Quarter Crisis Life Versi Remaja
- 26 Feb 2026 17:52 WIB
- Manokwari
RRI.CO.ID, Manokwari- Quarter life crisis atau krisis seperempat abad adalah periode saat seseorang berusia 18–30 tahun merasa tidak memiliki arah, khawatir, bingung, dan galau akan ketidakpastian kehidupannya di masa mendatang. Umumnya, kekhawatiran ini meliputi masalah relasi, percintaan, karier, dan kehidupan sosial. Hal ini menjadi perbincangan menarik di Produa Manokwari dalam program Bisik PaDuta bersama Grace Syanna Sitompul, Ishak Samuel Kareth dan Geraldo R Rombe dengan topik Quarter life crisis versi remaja. Selasa, 24 Februari 2026.
Grace Syanna Sitompul yang merupakan mahasiswi teknik sudah merasakan gejala dengan membandingkan diri dengan orang lain, menurutnya ini hanya akan membuang-buang waktu dan membuat semakin khawatir. Menurut Grace Harus menyadari dan berpikir positiv bahwa akan mampu. Kecemasan dan lingkungan yang toxcid dalam pertemanan juga mempengaruhi dalam Quarter life crisis.

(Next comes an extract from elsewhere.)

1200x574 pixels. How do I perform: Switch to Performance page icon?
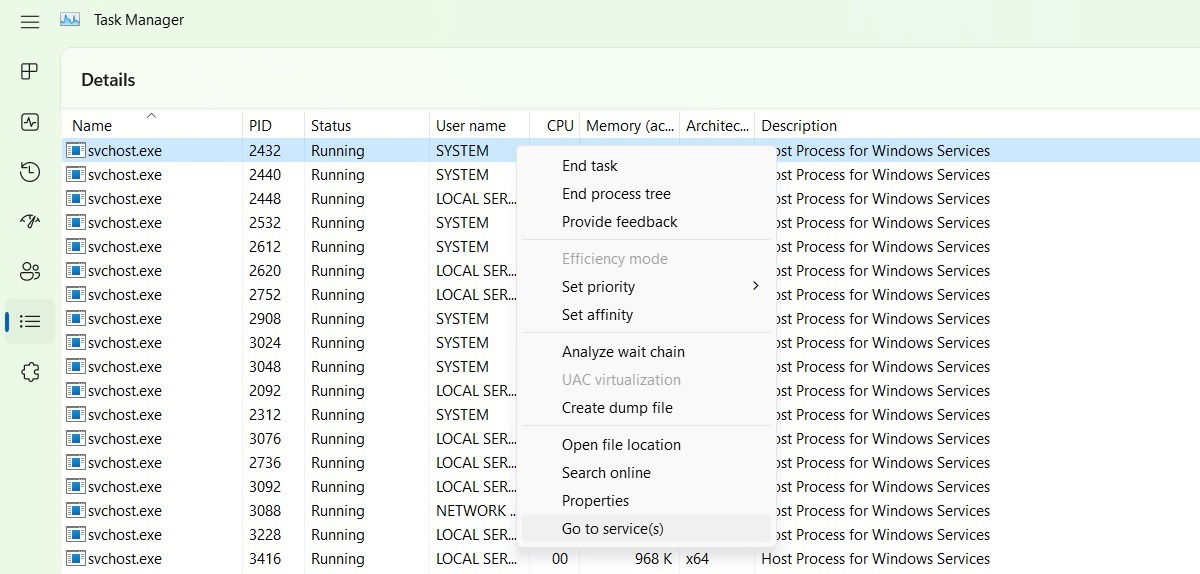[x=30, y=122]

Ishak juga mengalami gejala dalam hal Quarter life crisis adalah hal yang wajar sebagai bagian dari proses pendewasaan, seringkali menjadi momen refleksi untuk memperbaiki arah hidup agar lebih sesuai dengan keinginan diri sendiri , yang sering sekali mengalami gangguan tidur dan berpikir terlalu berlebihan dan menurutnya ini adalah hal yang wajar sebagai bagian dari proses pendewasaan, seringkali menjadi momen refleksi untuk memperbaiki arah hidup agar lebih sesuai dengan keinginan diri sendiri.
" Saya mengalami Quarter life crisis ketika melihat teman yang lain sudah selesai wisuda duluan, dan mengalami tekanan, hingga mengalami panik berlebihan dan merasa stress dan menurut saya ini hal yang lumrah. Salah satu cara pertama untuk menghadapi krisis ini adalah dengan menerima bahwa hidup memang penuh ketidakpastian. Tidak ada yang tahu pasti apa yang akan terjadi di masa depan, dan itu adalah hal yang wajar ujar Geraldo R Rombe.

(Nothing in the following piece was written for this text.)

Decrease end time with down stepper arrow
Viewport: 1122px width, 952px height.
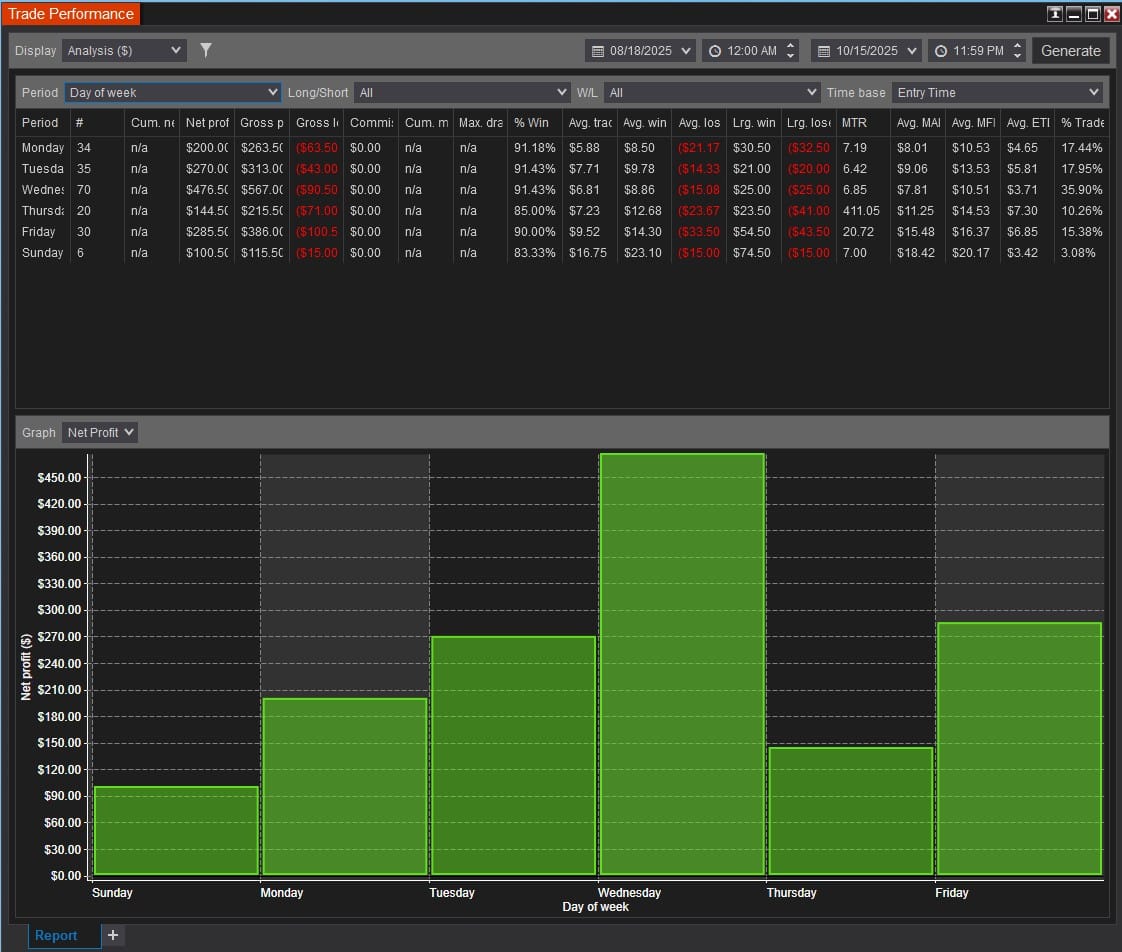(x=1017, y=56)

Perasaan cemas yang datang dengan quarter life crisis dapat berdampak besar bagi kesejahteraan mental seseorang. Selain menurunnya rasa percaya diri, seseorang mungkin juga merasa stres, cemas berlebihan, atau bahkan mengalami depresi. Dampaknya bisa sangat luas, mulai dari kesulitan dalam menjalani karier hingga merusak hubungan dengan orang-orang terdekat.